Pazzarella&Style
Por: Ara Aquino
Así como cambian nuestras metas, responsabilidades y experiencias, también debería evolucionar nuestra imagen. Sin embargo, muchas personas continúan proyectando una versión de sí mismas que ya no representa quiénes son hoy. Desde mi experiencia en asesoría de imagen, he observado que una imagen desactualizada puede convertirse en una limitante poderosa para el crecimiento personal y profesional.
Una de las primeras señales de que necesitas una evolución en tu imagen es sentir que tu apariencia ya no refleja tu realidad actual. Quizá has asumido un nuevo cargo, emprendido un proyecto importante o alcanzado una etapa diferente en tu vida, pero tu imagen sigue comunicando una versión pasada de ti.
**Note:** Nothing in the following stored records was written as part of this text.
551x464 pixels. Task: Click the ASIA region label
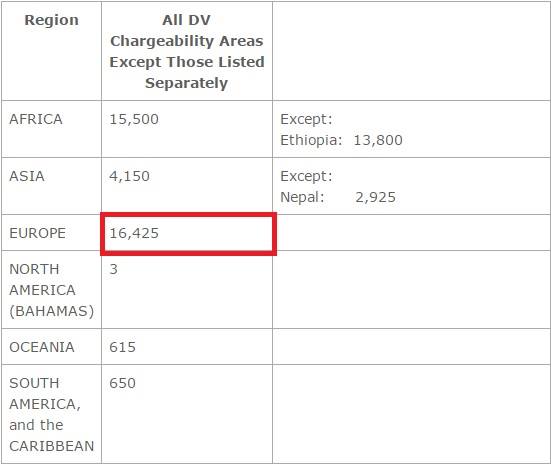(x=27, y=176)
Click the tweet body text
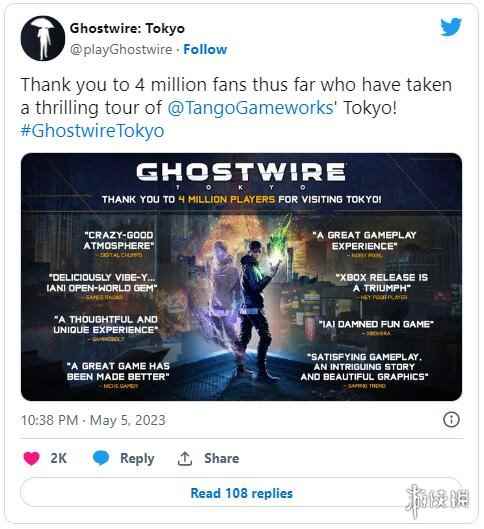The width and height of the screenshot is (484, 529). (236, 108)
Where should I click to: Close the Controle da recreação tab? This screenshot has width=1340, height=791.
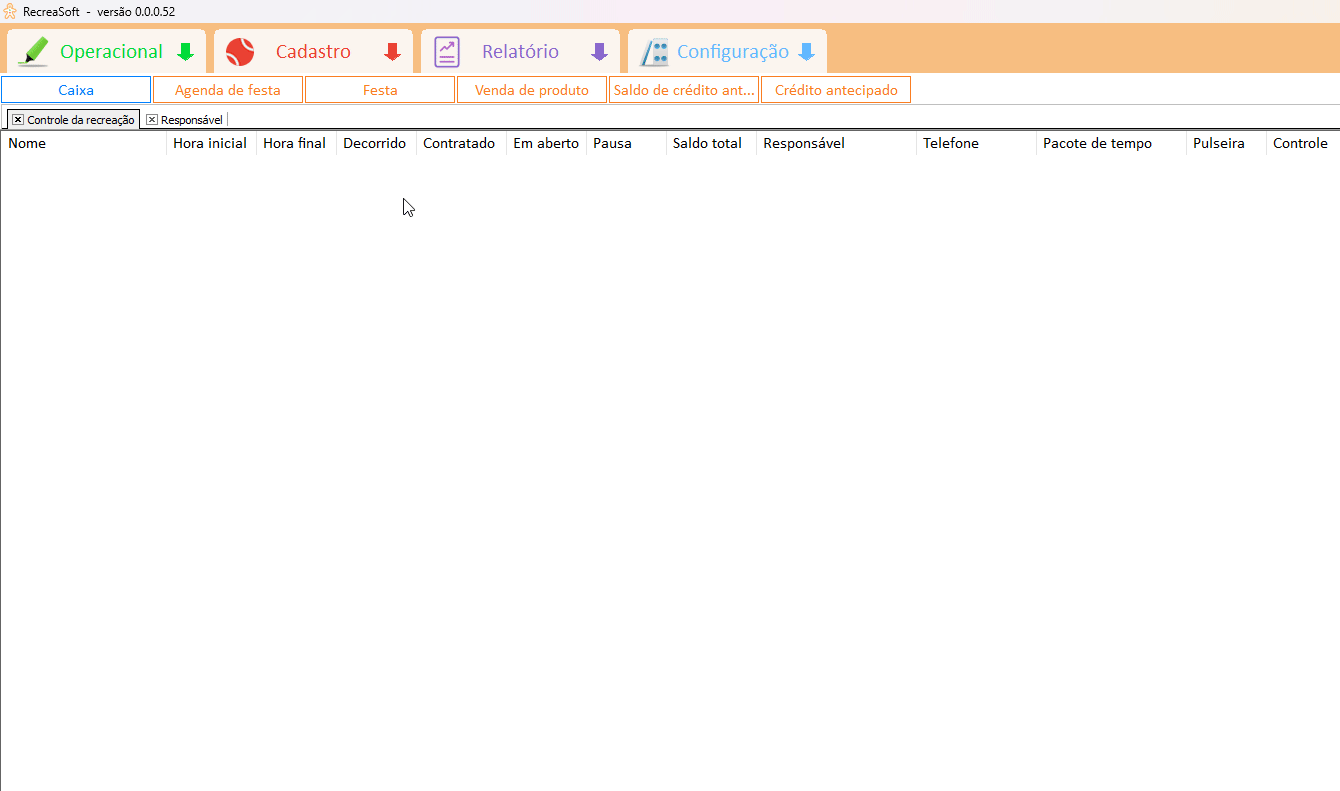pyautogui.click(x=18, y=120)
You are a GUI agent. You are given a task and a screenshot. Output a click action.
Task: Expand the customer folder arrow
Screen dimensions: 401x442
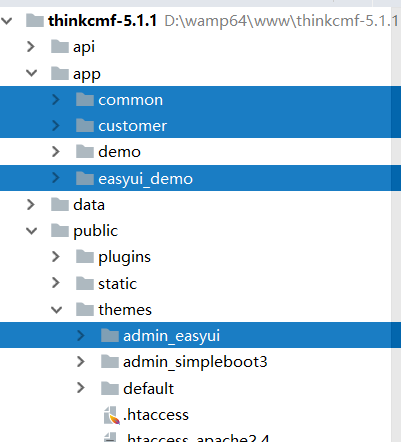(x=56, y=126)
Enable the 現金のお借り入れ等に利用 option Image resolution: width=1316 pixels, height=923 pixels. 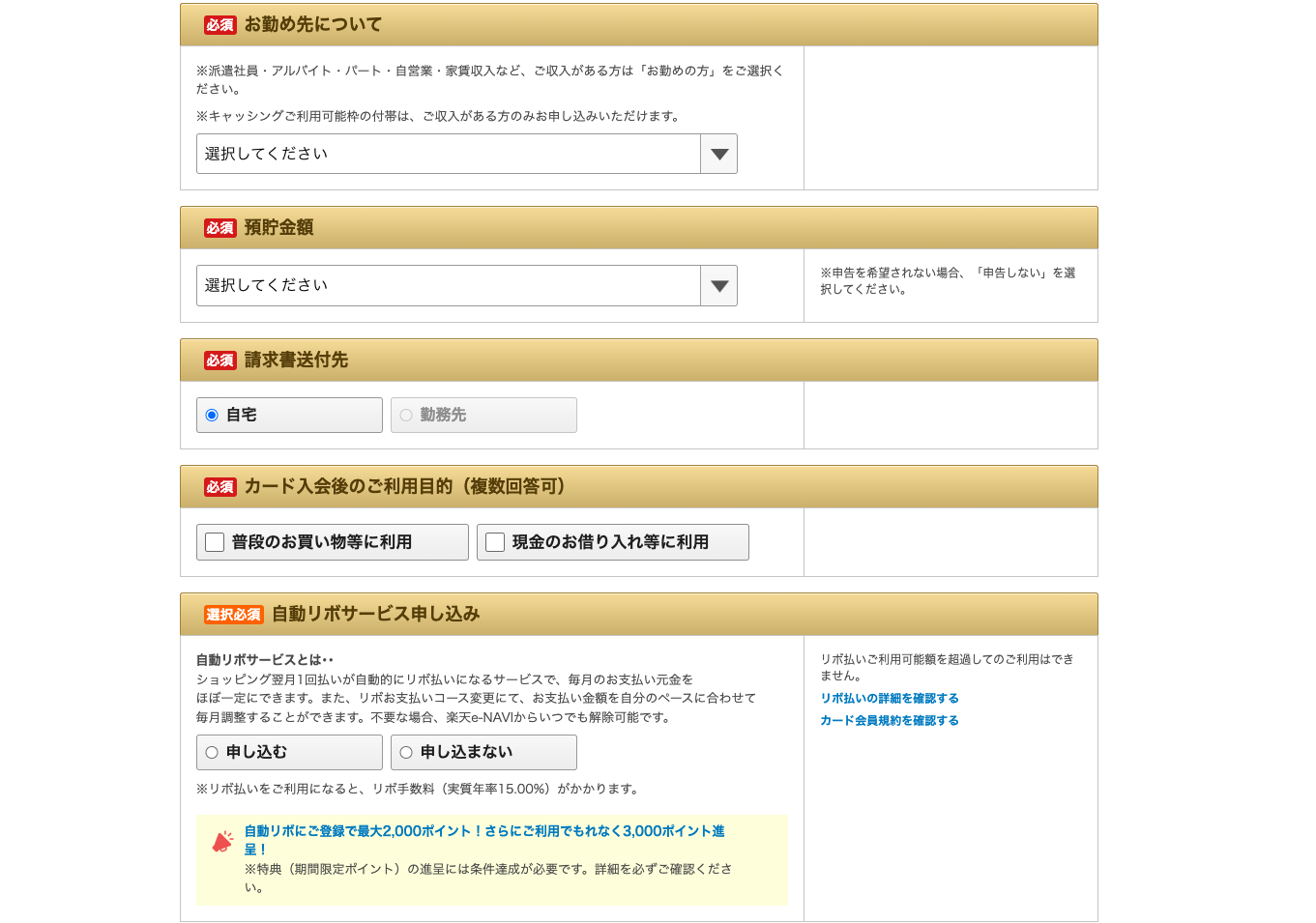click(x=494, y=542)
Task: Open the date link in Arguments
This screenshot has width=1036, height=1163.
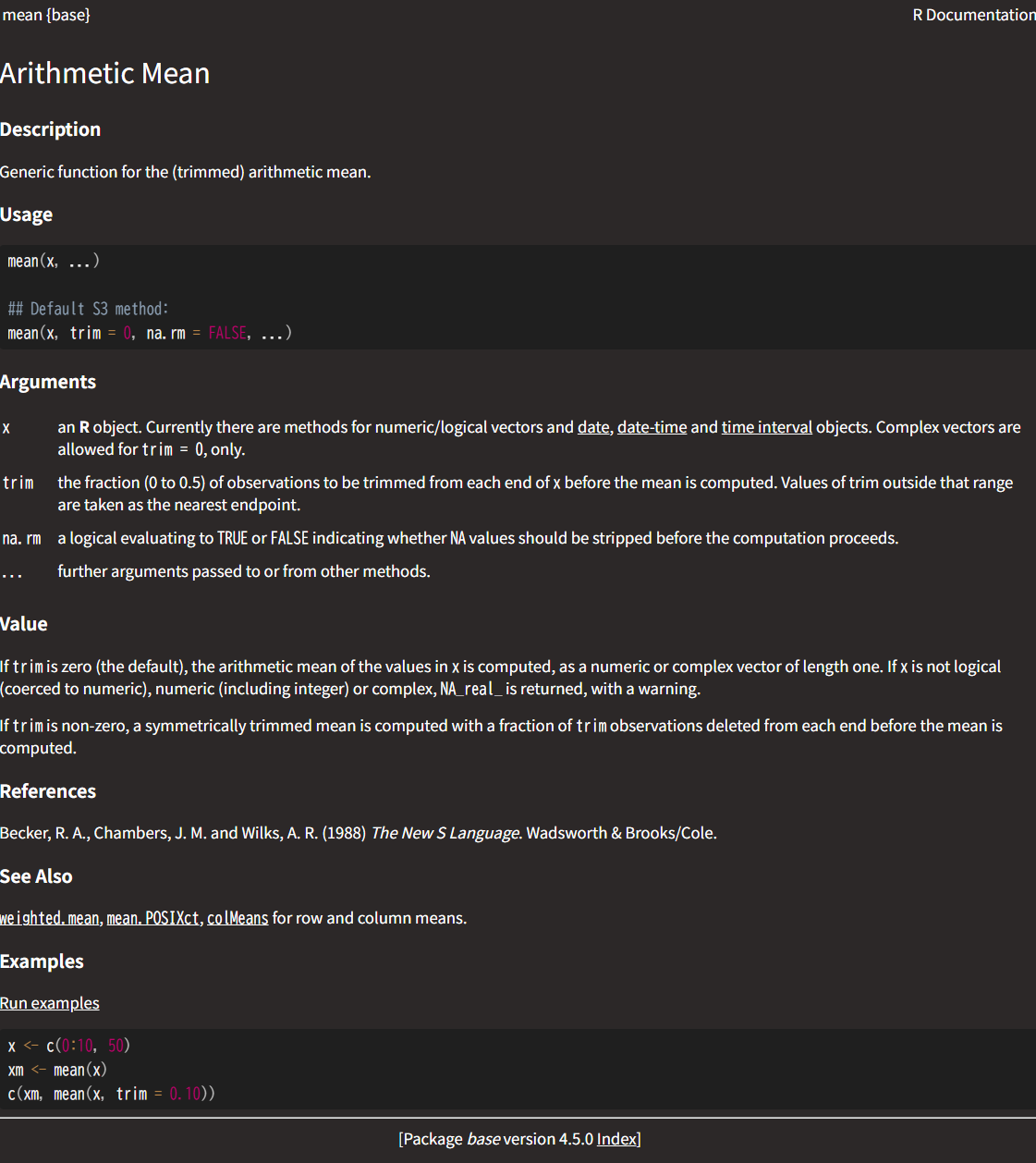Action: tap(593, 427)
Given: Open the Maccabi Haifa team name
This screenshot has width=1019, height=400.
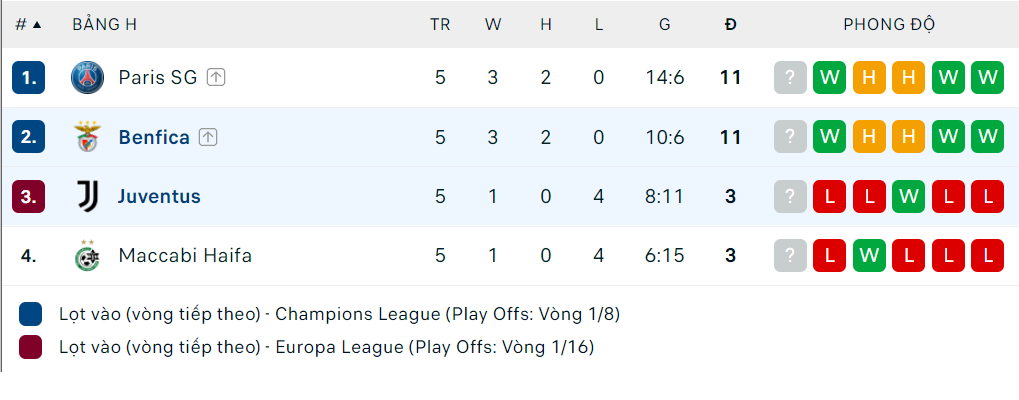Looking at the screenshot, I should (x=185, y=256).
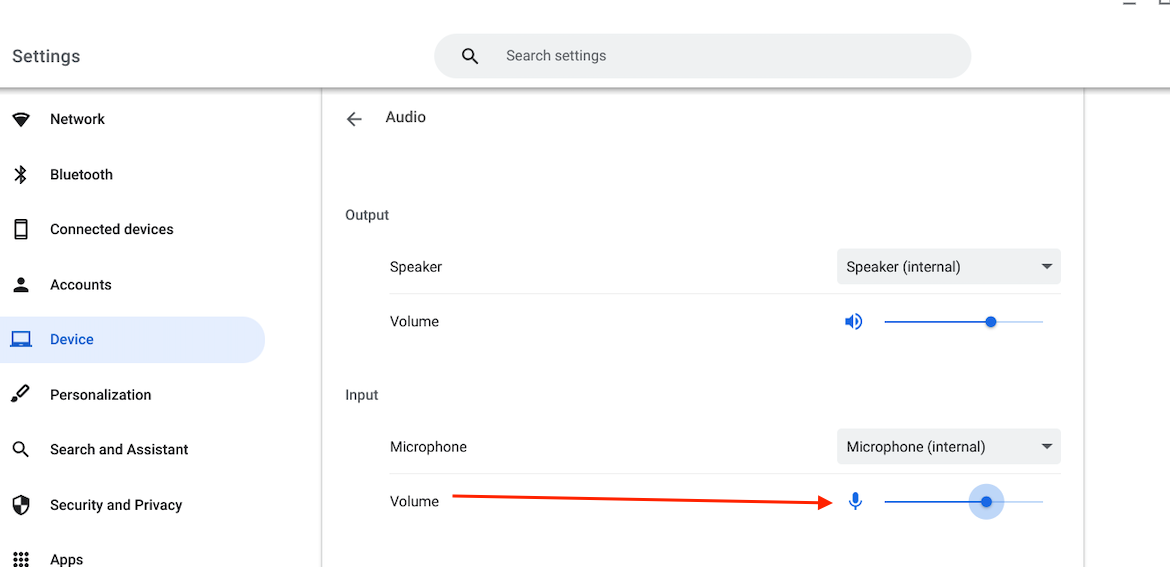Go to Network settings
The height and width of the screenshot is (567, 1170).
click(77, 120)
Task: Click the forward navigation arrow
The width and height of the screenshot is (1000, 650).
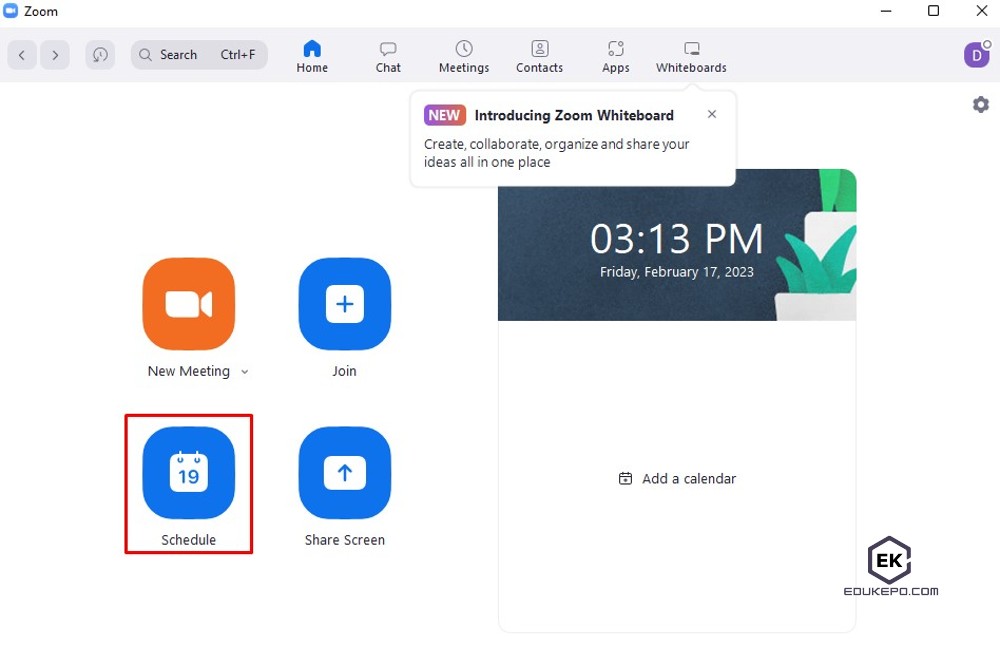Action: (55, 55)
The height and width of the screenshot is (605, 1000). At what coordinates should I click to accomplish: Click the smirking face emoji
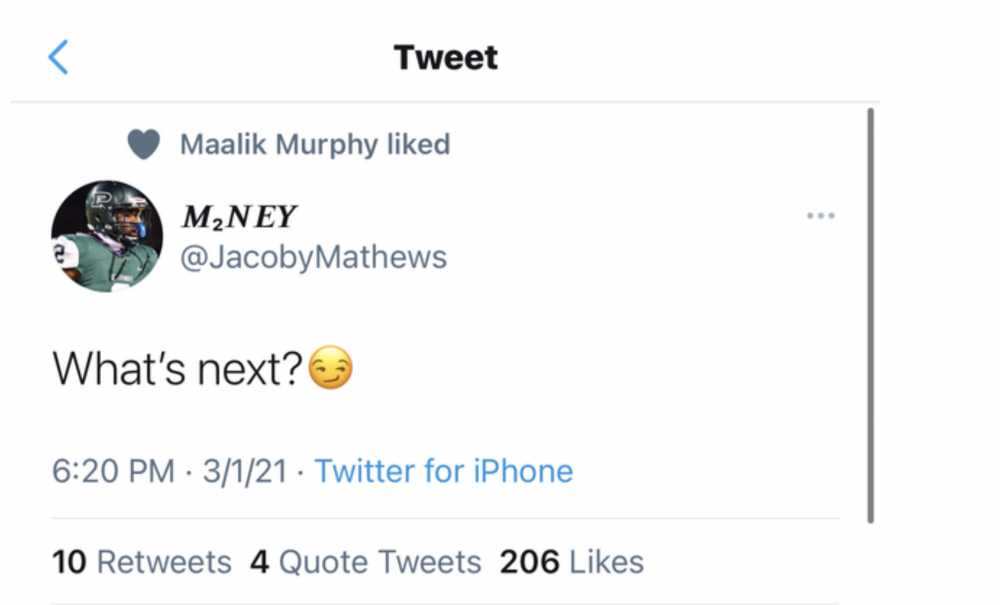(x=331, y=370)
Otra señal es cuando tu guardarropa está lleno de prendas que ya no utilizas o que conservas únicamente por costumbre. La imagen debe acompañar tus objetivos presentes, no permanecer anclada a tu pasado. Vestir con intención implica elegir aquello que fortalece el mensaje que deseas proyectar hoy.
También es momento de revisar tu imagen cuando percibes que has caído en la comodidad excesiva o en la repetición automática. La rutina es sumamente peligrosa: puede llevarnos a vestir sin estrategia, perdiendo oportunidades para reforzar nuestra presencia y credibilidad.
En el ámbito profesional, una evolución visual suele ser necesaria cuando buscas mayor liderazgo, visibilidad o posicionamiento. La forma en que te presentas influye en cómo los demás interpretan tu nivel de preparación, confianza y capacidad de influencia.
Actualizar tu imagen no significa seguir tendencias ni transformar tu esencia. Significa alinear tu apariencia con la persona en la que te has convertido y con aquella que aspiras a ser. La imagen más poderosa es aquella que crece contigo, acompaña tu evolución y comunica, de manera auténtica, el valor que hoy aportas al mundo.